ROMA (ITALPRESS) – La Corte d’Appello di Milano, sezione impresa, ha stabilito che l’area a caldo dello stabilimento ex Ilva di Taranto dovrà essere chiusa entro 90 giorni, a causa della presenza di amianto e delle emissioni di polveri sottili superiori a limiti di legge. Nel decreto è stabilito che la sospensione dovrà durare fino a quando non verrà rimosso integralmente l’amianto ancora presente negli impianti e non saranno adottate le misure necessarie per ricondurre l’emissione delle polveri sottili entro limiti di sicurezza. Il presidente del Consiglio, Giorgia Meloni, ha convocato d’urgenza una riunione a Palazzo Chigi a seguito del decreto della Corte d’Appello di Milano.
Il Governo prende atto del provvedimento della Corte di Appello di Milano, che interviene alla vigilia del tavolo di confronto con le organizzazioni sindacali previsto per domani e che, alla luce di tale decisione, rende tale confronto ancora più necessario. Nonostante i nuovi sviluppi, il Consiglio dei ministri, convocato per questo pomeriggio, conferma lo stanziamento di un’ulteriore tranche del prestito necessaria ad assicurare la continuità operativa dell’azienda in attesa del perfezionamento della cessione con riferimento all’area a freddo.

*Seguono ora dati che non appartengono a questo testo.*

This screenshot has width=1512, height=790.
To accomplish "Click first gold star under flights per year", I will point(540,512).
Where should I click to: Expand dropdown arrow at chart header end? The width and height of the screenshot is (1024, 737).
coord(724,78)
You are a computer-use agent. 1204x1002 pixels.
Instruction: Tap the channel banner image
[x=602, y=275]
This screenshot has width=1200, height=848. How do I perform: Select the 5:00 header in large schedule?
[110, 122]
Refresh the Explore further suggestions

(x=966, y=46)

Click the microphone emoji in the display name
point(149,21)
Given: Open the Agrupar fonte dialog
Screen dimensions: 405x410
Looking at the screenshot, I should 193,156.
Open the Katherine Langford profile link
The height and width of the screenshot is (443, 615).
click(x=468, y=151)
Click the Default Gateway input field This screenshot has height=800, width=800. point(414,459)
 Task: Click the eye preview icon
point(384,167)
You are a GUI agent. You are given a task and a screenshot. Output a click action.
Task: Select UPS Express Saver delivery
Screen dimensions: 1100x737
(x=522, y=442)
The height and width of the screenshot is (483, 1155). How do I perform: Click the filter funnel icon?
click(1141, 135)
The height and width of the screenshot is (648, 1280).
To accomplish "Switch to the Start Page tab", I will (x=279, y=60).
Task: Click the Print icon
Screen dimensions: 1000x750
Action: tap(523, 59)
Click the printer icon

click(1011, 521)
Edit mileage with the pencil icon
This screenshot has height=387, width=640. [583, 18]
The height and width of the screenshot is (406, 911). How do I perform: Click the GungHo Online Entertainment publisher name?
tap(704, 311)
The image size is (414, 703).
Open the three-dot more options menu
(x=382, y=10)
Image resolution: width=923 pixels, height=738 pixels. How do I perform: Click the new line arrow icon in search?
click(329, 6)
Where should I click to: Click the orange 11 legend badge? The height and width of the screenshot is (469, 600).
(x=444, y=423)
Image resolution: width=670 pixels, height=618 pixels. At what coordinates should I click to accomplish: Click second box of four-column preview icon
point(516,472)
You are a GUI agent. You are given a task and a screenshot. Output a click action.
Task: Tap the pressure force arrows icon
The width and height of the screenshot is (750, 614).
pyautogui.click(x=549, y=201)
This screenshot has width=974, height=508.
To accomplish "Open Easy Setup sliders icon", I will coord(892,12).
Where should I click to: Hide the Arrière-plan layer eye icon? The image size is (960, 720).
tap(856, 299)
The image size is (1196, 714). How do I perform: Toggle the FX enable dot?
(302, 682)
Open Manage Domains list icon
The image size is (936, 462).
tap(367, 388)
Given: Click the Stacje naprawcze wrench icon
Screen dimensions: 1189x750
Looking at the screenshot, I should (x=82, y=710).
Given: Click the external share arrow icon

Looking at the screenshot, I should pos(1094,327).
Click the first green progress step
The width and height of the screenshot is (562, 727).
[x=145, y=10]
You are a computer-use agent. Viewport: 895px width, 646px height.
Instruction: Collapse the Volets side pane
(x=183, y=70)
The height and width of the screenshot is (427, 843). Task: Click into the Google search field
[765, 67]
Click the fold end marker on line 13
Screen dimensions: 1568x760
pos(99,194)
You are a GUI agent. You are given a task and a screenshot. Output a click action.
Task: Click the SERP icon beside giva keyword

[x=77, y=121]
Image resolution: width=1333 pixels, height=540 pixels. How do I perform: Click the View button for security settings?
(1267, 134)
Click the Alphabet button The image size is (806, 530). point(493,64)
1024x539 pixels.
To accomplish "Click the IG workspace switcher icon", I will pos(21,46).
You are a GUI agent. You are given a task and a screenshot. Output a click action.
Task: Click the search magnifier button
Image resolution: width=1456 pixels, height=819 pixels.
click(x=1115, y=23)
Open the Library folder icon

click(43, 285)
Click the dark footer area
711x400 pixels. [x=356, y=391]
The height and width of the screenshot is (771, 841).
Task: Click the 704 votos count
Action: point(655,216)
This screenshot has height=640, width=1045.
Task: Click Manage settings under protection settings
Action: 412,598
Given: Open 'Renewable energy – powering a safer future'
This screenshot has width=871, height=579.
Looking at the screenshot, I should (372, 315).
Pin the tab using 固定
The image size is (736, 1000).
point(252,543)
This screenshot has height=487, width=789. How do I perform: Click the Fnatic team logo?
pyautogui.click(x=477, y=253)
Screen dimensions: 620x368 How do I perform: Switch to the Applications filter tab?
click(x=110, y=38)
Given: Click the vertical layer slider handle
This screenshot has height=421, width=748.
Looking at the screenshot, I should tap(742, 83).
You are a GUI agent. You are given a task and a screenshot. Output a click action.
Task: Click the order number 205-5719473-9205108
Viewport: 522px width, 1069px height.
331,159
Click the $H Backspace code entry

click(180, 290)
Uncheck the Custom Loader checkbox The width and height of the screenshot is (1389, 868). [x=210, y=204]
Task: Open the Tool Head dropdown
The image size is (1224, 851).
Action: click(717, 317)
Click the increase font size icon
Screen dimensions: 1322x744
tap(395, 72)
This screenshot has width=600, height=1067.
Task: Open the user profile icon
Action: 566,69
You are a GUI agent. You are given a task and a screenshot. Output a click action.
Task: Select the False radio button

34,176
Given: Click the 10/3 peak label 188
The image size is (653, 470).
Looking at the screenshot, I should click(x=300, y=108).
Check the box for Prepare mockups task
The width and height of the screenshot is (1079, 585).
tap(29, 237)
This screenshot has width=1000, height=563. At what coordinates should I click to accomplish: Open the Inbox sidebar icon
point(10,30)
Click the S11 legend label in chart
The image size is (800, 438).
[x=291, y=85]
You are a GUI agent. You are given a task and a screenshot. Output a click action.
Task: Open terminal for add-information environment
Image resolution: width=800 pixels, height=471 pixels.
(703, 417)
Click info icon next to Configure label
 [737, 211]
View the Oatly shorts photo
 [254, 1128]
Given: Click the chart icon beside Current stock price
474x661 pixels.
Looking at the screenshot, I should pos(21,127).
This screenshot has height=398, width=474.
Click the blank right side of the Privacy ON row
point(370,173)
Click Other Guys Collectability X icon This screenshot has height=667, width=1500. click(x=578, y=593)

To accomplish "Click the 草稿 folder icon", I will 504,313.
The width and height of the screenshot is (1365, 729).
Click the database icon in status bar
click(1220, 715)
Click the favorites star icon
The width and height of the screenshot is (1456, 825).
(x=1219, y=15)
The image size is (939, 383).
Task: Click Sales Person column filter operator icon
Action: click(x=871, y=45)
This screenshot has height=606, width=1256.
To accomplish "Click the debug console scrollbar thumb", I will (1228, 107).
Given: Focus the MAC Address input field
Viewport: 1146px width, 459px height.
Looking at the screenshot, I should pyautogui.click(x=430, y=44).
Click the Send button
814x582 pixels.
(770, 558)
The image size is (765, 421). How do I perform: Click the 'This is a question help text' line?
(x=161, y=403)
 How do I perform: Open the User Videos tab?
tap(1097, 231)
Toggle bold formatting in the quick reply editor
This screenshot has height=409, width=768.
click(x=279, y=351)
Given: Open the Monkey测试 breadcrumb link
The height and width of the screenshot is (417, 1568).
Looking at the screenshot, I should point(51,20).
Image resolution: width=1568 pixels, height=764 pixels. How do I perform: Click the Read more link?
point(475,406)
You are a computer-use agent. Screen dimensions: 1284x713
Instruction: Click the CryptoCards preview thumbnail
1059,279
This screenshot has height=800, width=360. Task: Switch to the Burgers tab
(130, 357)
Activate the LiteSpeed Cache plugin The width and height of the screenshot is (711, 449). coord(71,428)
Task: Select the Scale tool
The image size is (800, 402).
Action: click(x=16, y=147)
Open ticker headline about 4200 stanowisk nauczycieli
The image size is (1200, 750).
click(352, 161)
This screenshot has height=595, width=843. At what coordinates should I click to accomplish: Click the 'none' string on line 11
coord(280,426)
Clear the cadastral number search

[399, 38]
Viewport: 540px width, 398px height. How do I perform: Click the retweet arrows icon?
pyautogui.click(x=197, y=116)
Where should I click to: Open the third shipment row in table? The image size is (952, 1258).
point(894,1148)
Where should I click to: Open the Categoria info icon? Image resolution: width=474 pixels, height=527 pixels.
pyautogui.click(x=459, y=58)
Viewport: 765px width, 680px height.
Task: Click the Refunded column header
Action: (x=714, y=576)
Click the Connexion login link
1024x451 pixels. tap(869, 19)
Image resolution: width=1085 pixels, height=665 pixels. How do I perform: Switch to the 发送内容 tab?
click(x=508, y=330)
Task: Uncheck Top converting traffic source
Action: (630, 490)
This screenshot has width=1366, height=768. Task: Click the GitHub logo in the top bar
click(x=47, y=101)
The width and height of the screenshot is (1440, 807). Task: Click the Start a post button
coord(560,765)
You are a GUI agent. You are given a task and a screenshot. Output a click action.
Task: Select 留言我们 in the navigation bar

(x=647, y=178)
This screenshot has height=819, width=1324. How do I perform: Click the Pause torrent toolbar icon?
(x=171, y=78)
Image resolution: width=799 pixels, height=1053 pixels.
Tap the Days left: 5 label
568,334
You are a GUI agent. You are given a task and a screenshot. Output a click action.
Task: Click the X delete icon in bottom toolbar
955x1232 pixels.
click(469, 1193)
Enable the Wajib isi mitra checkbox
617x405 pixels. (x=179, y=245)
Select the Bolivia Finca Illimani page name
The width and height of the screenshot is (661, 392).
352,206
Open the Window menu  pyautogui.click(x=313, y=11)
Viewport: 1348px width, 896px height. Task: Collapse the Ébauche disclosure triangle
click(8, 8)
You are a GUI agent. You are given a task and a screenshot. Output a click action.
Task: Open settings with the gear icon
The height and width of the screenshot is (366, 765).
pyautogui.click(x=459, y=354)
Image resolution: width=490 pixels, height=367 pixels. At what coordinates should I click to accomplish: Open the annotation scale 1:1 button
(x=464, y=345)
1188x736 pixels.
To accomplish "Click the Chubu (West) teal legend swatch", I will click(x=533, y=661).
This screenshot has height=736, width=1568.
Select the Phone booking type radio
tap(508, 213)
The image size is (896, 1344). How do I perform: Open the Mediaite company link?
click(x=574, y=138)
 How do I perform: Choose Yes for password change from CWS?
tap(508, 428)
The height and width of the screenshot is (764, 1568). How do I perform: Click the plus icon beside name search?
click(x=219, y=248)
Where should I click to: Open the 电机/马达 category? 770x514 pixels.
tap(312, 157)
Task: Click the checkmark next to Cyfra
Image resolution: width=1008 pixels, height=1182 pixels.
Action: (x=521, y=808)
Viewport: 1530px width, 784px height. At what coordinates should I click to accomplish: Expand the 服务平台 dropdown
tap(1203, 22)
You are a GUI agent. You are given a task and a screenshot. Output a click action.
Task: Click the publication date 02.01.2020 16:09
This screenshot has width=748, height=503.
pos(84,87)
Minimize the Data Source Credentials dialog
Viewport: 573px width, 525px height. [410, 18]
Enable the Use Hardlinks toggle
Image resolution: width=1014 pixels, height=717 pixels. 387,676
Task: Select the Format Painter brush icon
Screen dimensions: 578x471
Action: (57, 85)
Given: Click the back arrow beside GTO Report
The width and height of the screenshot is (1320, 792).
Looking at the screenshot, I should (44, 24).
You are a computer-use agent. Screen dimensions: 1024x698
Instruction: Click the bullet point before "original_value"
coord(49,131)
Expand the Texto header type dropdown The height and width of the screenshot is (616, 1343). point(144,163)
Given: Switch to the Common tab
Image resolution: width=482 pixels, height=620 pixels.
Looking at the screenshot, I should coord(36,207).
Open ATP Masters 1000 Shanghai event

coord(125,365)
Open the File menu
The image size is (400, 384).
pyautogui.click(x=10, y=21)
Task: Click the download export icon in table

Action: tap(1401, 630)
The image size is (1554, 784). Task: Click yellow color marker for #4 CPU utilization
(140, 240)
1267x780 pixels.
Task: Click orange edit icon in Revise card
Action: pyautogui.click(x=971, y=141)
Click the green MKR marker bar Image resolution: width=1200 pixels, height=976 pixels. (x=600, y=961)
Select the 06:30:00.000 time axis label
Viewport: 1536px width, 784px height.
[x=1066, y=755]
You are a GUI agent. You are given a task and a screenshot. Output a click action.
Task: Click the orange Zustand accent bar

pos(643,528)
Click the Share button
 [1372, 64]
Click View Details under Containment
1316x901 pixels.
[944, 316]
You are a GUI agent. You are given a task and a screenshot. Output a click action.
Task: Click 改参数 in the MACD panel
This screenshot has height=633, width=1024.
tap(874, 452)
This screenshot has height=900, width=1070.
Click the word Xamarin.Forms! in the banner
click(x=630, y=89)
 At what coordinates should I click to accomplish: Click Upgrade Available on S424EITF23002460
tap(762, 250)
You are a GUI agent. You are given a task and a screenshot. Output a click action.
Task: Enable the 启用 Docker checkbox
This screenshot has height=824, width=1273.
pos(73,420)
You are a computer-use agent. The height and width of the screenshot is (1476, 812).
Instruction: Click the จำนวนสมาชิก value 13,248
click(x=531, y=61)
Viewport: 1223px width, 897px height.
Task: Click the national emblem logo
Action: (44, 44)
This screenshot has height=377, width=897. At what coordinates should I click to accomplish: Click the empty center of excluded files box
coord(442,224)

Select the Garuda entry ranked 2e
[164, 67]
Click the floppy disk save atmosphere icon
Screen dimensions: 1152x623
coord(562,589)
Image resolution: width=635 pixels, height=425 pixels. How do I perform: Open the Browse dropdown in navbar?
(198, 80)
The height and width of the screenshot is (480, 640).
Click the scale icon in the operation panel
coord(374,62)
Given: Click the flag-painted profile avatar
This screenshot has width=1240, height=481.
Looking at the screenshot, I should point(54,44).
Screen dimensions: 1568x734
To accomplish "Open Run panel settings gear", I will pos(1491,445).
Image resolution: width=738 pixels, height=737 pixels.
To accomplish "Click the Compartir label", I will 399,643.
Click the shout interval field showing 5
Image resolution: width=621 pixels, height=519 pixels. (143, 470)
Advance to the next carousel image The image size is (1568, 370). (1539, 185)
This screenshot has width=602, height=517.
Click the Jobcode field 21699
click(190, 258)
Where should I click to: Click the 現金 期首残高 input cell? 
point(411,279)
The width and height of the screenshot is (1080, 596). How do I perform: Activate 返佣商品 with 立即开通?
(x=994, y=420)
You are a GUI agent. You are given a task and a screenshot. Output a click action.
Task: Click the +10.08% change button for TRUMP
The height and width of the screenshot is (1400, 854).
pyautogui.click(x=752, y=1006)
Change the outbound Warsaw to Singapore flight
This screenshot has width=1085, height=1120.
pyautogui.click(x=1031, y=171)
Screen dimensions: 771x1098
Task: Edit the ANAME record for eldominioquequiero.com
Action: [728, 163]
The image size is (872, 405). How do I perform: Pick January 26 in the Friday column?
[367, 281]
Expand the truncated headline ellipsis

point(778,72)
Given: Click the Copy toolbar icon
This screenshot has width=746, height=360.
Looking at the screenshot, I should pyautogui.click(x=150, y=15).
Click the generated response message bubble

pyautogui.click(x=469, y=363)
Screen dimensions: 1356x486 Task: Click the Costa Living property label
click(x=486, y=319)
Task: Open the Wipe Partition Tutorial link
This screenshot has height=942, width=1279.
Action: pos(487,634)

“Per quanto riguarda l’Ilva, le sentenze sono sentenze e valgono per tutti. La sentenza mi sembra assolutamente chiara sulla chiusura dell’area a caldo. Stiamo valutando, domani c’è l’incontro sui sindacati, ma questo stravolge tutto in una fase di cessione abbastanza avanzata, prossima alla definizione con la controparte”. Così il ministro dell’Economia Giancarlo Giorgetti in conferenza stampa al termine del Cdm.